Dataset excerpts:

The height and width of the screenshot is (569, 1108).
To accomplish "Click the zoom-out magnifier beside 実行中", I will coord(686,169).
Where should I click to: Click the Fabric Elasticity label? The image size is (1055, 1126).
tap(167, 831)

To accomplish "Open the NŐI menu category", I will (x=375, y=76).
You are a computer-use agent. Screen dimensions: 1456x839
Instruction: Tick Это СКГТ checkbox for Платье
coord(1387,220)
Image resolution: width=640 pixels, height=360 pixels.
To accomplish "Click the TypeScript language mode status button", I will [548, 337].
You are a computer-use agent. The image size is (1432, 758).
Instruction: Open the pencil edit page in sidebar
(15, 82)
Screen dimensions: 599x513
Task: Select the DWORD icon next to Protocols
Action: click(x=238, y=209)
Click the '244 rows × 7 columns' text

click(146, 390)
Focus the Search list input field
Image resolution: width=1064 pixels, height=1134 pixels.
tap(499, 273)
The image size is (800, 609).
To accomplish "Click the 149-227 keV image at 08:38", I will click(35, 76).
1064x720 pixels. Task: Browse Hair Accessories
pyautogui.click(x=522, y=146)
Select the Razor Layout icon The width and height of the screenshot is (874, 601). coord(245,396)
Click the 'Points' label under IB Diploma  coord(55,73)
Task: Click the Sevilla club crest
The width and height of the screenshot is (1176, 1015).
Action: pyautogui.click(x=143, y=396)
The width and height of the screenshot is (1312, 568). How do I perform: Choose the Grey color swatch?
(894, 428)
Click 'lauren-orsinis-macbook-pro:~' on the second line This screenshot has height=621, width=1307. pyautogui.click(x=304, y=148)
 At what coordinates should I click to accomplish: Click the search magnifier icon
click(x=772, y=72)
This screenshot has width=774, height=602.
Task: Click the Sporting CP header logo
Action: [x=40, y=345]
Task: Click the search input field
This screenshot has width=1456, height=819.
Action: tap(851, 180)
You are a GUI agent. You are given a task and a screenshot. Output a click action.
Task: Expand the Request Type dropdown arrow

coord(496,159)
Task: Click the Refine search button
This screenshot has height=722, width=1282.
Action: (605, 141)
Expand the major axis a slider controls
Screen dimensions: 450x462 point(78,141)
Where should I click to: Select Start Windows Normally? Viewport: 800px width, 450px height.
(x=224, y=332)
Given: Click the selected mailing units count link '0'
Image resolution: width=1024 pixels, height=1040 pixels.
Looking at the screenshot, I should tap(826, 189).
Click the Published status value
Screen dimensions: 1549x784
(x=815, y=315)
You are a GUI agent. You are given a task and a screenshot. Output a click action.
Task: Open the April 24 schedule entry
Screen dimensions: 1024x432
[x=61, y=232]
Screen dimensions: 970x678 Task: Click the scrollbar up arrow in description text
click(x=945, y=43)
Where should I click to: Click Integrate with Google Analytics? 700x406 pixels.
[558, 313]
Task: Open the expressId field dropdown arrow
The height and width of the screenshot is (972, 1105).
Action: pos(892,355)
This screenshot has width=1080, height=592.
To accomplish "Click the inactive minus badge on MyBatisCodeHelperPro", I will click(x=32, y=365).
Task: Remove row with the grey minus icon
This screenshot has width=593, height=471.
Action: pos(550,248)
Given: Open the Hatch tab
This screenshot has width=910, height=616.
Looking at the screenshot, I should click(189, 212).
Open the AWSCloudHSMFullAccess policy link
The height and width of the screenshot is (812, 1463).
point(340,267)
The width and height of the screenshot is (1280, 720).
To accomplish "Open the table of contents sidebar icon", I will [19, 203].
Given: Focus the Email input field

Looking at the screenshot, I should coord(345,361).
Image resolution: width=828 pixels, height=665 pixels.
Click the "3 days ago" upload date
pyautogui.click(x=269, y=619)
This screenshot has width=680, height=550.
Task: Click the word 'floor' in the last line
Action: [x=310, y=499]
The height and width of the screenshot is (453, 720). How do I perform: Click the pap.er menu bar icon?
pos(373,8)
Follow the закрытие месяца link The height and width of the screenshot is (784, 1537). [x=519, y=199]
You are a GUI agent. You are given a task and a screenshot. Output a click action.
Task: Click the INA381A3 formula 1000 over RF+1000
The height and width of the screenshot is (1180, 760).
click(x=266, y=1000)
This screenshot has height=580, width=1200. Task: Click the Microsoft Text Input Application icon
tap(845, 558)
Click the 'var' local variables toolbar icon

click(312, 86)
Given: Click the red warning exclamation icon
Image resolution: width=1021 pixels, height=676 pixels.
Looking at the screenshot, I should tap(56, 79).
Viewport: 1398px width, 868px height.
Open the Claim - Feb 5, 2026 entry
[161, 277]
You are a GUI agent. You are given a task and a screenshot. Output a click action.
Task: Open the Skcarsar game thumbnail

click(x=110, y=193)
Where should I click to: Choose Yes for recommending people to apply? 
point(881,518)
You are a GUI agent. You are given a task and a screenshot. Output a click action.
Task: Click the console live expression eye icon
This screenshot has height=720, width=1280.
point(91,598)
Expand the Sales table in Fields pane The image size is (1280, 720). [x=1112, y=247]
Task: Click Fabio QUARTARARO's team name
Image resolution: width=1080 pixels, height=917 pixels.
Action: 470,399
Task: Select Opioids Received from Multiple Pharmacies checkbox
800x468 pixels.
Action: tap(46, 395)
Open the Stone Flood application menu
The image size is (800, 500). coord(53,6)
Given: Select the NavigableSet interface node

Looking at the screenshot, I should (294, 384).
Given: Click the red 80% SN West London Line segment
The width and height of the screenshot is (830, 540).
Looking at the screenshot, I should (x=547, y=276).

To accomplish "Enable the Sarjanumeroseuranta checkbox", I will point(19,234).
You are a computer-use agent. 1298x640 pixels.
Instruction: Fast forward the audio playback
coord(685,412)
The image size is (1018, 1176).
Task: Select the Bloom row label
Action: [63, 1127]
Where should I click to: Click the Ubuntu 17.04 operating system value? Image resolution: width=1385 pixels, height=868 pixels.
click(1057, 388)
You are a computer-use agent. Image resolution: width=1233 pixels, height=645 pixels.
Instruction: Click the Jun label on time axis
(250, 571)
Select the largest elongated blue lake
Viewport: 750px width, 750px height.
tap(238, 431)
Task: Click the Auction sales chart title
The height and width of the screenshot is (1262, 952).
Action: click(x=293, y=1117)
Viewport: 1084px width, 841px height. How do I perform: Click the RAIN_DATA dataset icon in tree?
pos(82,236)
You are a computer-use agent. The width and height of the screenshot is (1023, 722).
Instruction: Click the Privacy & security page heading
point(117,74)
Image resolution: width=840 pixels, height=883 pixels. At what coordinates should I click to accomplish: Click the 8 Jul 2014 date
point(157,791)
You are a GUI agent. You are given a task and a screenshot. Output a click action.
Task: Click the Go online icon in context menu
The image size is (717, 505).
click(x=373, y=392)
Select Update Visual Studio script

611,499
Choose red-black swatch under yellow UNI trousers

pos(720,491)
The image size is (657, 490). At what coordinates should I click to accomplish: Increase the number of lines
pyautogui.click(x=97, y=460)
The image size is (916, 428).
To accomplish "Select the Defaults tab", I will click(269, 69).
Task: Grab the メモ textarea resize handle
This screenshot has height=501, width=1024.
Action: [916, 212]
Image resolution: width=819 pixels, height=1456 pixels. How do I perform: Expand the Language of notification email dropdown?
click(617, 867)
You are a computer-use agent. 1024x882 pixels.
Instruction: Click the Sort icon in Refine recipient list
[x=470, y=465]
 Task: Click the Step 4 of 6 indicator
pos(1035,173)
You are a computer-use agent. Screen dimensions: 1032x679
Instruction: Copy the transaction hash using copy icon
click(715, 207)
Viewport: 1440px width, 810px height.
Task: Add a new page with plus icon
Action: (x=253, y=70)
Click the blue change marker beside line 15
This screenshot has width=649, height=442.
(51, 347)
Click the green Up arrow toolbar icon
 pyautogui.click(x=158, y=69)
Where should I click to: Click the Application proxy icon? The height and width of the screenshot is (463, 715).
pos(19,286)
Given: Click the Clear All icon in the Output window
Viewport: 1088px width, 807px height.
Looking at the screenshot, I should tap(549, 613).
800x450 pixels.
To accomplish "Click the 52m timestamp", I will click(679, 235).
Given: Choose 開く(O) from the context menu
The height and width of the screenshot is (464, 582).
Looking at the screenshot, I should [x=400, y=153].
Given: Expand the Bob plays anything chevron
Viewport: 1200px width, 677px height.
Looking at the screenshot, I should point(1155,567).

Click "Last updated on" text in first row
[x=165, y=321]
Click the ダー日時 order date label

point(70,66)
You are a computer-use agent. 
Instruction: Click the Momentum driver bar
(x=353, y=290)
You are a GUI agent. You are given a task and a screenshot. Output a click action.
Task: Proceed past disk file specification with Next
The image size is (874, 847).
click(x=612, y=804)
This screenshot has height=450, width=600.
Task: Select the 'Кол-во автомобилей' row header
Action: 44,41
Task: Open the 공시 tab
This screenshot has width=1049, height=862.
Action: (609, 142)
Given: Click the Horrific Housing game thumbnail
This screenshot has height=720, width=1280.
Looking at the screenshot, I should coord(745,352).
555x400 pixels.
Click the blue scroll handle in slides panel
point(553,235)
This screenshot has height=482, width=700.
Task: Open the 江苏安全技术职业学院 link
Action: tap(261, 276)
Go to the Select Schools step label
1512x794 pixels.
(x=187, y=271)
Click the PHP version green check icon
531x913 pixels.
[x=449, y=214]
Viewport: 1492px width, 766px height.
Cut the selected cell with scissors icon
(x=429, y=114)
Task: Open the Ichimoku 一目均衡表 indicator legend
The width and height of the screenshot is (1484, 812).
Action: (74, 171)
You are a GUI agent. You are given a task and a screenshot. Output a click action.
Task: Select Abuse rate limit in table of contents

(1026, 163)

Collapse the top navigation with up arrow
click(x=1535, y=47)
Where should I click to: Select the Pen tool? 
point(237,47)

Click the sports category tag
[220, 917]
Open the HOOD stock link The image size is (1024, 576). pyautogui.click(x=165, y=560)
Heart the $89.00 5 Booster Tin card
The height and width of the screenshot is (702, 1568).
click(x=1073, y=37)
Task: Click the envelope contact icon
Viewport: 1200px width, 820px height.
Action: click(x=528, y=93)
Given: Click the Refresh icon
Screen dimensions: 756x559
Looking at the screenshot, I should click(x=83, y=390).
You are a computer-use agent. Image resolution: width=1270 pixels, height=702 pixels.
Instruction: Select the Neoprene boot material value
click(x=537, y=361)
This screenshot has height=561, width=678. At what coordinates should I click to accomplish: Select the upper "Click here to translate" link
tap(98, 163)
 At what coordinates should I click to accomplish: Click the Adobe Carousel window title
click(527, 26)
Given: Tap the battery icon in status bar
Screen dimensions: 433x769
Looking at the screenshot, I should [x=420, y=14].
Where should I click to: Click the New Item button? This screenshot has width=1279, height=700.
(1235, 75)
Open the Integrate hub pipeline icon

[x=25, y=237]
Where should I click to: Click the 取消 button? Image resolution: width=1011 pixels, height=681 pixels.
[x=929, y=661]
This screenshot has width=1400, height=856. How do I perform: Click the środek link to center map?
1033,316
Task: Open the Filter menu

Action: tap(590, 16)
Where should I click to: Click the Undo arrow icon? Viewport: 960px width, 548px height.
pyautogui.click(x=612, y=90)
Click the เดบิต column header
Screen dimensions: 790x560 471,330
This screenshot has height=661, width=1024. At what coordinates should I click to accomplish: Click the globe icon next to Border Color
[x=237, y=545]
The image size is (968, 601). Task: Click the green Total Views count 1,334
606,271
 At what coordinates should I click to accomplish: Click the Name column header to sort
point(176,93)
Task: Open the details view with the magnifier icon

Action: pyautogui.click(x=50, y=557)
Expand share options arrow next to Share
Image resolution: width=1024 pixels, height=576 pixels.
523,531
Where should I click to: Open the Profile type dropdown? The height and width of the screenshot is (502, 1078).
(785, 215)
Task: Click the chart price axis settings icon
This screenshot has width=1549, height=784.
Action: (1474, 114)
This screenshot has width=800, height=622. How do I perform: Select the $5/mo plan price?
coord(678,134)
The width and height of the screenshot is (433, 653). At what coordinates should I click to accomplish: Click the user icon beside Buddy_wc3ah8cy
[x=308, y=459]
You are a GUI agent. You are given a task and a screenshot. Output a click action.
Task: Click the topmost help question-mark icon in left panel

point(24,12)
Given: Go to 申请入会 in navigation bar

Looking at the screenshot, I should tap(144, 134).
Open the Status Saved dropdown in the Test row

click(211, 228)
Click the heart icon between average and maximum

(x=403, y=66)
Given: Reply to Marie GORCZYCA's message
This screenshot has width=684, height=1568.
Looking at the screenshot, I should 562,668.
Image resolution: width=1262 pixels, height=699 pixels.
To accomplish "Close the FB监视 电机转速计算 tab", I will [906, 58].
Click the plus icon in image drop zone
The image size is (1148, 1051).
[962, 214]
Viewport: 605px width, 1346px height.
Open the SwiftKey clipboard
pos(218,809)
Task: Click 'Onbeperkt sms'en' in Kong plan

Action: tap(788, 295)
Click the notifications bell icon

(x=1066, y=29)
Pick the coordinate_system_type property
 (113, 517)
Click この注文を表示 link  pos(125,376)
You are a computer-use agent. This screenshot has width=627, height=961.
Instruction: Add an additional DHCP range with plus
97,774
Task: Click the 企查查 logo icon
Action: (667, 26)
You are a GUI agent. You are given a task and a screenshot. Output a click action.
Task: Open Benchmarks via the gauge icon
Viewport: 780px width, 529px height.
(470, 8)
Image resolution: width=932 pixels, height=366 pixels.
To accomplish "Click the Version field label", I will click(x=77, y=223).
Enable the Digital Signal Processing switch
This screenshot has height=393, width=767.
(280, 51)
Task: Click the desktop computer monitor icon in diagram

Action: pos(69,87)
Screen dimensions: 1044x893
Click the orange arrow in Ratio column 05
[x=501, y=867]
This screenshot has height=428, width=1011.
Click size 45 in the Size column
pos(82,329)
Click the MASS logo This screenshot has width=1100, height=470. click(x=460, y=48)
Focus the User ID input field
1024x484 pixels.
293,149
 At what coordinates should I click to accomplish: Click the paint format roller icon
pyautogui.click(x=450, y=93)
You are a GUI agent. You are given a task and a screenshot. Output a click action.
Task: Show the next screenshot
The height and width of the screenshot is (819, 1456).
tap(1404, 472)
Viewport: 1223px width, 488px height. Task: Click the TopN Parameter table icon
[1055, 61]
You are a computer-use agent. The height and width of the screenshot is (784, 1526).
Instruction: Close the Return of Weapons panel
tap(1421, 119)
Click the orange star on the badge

Your assignment: Using the entries above, return exactly the lines from the line with "Given: Click the Refresh icon" to the line with "Given: Tap the battery icon in status bar", counting both of those lines.

Written solution:
Given: Click the Refresh icon
Screen dimensions: 756x559
Looking at the screenshot, I should click(x=83, y=390).
You are a computer-use agent. Image resolution: width=1270 pixels, height=702 pixels.
Instruction: Select the Neoprene boot material value
click(x=537, y=361)
This screenshot has height=561, width=678. At what coordinates should I click to accomplish: Select the upper "Click here to translate" link
tap(98, 163)
 At what coordinates should I click to accomplish: Click the Adobe Carousel window title
click(527, 26)
Given: Tap the battery icon in status bar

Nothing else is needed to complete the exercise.